= Freedom Come-All-Ye =

Scots folk song

The "Freedom Come-All-Ye" (Thig Saorsa Uile) is a Scots language song written by Hamish Henderson in 1960.

==History==
An early two-stanza version of the song was published in a broadsheet "Writers against Aparthied" (sic) in the Spring of 1960; as the first line refers to Harold Macmillan's Wind of Change speech, given in February of that year, the composition can be dated quite precisely. Henderson was recorded singing the complete 3-stanza version of the song that year.

The song's tune is an adaptation of the World War I pipe march "The Bloody Fields of Flanders", composed by John McLellan DCM (Dunoon), which Henderson first heard played on the Anzio beachhead. He wrote the lyrics after discussions with Ken Goldstein, an American researcher at the School of Scottish Studies, who had enjoyed Henderson's rendition of the tune. It was subsequently adopted by Glasgow Peace Marcher CND demonstrators and the anti-Polaris campaign (for example, notably at the anti-Polaris protests at Holy Loch in 1961).
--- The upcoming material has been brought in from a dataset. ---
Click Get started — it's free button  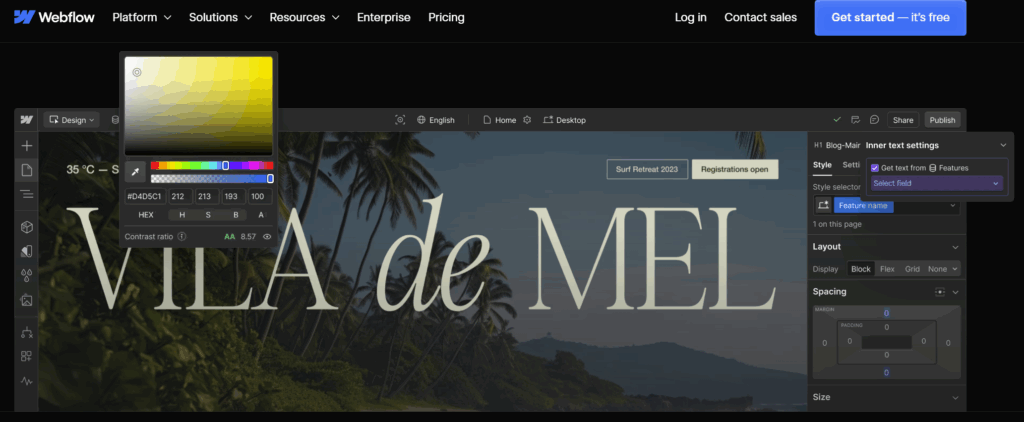click(x=890, y=18)
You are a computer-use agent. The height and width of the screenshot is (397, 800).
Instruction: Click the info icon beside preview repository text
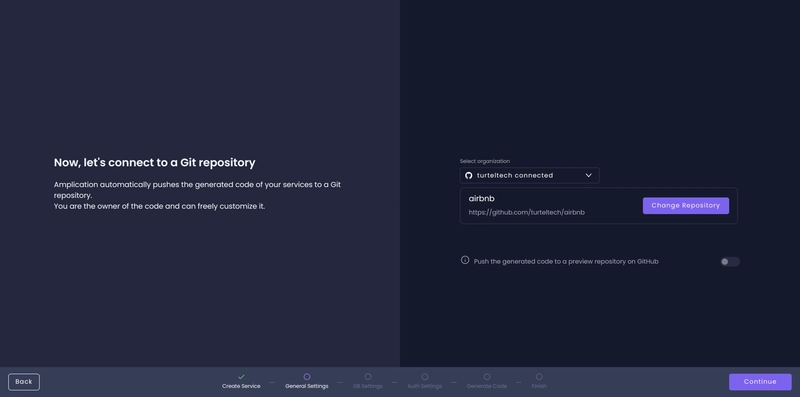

A product of the Scottish folk revival, and originally a 1960s protest song, it is still popular in Scotland and overseas, especially as an anthem of Scottish Socialists. Henderson described the song as "expressing my hopes for Scotland, and for the survival of humanity on this beleaguered planet.". It has been suggested as choice for a Scottish national anthem (although there is no official Scottish anthem), though Henderson felt that part of its strength lies in the fact that it is an alternative, "International Anthem".

A version of the song was performed by South African soprano Pumeza Matshikiza at the opening ceremony of the 2014 Commonwealth Games.